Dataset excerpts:

# # #

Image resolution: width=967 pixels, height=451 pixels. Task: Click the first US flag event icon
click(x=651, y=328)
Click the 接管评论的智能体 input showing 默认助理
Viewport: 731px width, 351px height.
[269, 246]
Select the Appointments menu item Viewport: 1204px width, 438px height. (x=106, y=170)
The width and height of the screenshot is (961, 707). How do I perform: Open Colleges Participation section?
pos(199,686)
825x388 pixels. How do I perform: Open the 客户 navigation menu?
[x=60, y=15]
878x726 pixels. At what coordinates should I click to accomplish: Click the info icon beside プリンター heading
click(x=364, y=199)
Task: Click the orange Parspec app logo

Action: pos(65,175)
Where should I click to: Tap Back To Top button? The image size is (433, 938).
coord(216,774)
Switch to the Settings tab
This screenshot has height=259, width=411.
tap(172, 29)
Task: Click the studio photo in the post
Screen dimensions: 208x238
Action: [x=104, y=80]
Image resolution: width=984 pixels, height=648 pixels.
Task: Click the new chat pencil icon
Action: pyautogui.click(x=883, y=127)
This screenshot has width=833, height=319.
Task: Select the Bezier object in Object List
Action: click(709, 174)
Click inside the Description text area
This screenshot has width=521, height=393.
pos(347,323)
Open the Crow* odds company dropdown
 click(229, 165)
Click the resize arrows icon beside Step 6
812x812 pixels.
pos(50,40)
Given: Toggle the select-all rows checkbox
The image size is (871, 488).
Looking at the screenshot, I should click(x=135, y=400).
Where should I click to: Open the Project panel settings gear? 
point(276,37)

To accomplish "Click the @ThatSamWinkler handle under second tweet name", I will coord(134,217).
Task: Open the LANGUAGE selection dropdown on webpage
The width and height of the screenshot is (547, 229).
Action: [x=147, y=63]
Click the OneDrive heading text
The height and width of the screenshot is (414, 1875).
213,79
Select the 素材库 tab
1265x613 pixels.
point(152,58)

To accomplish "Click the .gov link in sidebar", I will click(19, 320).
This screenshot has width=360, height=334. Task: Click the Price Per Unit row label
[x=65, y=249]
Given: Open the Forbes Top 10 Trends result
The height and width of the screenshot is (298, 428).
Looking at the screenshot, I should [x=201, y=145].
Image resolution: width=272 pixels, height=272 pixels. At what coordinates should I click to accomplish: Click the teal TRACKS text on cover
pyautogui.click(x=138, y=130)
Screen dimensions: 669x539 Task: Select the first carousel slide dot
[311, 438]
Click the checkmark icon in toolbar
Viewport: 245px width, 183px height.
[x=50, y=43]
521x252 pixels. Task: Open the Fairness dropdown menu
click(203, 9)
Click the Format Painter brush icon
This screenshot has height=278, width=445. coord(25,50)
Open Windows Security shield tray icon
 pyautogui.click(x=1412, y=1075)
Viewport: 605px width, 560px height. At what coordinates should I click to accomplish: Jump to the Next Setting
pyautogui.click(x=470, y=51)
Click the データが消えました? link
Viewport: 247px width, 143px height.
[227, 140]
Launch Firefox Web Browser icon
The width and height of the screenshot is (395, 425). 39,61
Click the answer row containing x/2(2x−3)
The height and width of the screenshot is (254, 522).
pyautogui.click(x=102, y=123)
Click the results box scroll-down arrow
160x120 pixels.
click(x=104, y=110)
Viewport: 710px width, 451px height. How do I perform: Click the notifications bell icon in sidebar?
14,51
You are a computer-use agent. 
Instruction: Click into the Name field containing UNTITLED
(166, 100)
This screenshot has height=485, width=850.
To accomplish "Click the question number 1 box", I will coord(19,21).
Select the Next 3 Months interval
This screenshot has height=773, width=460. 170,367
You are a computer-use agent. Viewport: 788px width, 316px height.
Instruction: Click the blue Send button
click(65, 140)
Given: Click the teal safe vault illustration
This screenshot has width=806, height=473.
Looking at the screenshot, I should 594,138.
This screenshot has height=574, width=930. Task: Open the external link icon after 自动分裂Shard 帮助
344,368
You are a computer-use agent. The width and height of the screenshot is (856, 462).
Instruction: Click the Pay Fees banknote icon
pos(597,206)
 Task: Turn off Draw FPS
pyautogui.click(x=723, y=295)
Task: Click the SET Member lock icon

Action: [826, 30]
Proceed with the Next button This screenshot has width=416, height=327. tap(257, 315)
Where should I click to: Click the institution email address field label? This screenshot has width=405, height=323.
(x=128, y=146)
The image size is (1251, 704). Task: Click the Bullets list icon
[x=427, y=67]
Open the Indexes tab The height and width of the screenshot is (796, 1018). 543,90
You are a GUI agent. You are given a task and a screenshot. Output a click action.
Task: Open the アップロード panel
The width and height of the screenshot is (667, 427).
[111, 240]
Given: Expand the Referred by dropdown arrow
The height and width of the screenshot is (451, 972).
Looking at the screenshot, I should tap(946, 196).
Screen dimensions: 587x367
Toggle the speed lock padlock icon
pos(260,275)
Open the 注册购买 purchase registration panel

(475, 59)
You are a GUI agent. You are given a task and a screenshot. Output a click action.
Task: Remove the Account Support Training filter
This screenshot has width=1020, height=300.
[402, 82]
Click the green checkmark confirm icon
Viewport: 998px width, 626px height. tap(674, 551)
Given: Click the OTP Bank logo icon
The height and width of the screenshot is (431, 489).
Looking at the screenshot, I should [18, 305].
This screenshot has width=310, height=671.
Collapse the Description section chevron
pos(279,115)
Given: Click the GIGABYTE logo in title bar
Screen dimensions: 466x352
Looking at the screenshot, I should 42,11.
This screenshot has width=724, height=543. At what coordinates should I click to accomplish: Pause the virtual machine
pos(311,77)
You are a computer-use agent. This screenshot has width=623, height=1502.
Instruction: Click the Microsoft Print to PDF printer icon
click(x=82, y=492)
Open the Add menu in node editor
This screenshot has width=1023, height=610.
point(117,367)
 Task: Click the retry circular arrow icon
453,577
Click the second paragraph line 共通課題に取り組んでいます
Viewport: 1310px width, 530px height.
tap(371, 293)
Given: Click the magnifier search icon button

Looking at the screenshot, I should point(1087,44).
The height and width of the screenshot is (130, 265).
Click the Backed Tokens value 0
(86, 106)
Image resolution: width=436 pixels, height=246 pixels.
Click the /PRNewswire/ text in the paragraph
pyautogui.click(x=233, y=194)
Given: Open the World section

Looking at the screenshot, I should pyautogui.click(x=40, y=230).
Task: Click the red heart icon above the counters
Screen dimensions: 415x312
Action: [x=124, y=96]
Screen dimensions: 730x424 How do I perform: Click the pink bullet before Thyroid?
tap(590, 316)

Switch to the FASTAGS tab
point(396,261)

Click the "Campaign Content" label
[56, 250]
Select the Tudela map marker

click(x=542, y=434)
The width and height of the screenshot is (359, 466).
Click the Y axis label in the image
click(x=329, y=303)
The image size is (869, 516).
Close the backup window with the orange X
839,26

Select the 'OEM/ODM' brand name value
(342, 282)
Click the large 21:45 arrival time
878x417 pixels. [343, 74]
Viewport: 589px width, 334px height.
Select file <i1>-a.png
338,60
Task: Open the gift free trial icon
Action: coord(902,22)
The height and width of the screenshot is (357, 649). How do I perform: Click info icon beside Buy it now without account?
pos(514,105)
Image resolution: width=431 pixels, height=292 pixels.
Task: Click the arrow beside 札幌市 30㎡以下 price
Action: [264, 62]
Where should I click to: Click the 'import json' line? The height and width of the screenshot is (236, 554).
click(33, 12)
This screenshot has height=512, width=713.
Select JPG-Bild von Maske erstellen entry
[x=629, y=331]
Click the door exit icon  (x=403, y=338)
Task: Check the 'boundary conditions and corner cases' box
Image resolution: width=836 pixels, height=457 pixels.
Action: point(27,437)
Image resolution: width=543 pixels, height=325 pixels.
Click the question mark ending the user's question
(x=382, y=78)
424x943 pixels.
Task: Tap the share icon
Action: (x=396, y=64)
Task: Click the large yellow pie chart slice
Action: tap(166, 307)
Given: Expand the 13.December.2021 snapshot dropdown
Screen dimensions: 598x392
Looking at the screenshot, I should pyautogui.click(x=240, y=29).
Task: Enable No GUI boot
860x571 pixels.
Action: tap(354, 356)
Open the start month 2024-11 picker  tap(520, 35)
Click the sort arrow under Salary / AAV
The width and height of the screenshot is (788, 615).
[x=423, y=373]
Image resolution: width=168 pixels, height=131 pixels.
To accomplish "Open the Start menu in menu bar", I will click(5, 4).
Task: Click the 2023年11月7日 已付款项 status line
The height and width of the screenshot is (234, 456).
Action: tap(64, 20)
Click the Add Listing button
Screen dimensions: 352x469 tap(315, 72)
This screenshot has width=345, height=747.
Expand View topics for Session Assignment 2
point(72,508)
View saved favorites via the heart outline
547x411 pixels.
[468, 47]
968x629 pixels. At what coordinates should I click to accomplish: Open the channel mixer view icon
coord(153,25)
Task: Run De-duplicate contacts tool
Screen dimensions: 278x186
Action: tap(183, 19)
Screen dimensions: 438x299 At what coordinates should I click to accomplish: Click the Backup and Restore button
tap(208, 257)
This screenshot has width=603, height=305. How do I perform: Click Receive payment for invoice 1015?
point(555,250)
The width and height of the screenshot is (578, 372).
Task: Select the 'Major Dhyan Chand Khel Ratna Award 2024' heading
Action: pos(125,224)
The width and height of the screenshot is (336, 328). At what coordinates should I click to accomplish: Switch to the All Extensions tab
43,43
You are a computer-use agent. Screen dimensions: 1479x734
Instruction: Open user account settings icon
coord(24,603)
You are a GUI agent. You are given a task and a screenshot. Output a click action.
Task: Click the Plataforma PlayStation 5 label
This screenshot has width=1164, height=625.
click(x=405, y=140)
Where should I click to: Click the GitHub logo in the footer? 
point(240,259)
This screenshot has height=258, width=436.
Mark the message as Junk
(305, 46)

# # #

Task requirements = Determine the number of lines in the records that contain the word "will", and provide that number alone.

Written solution = 4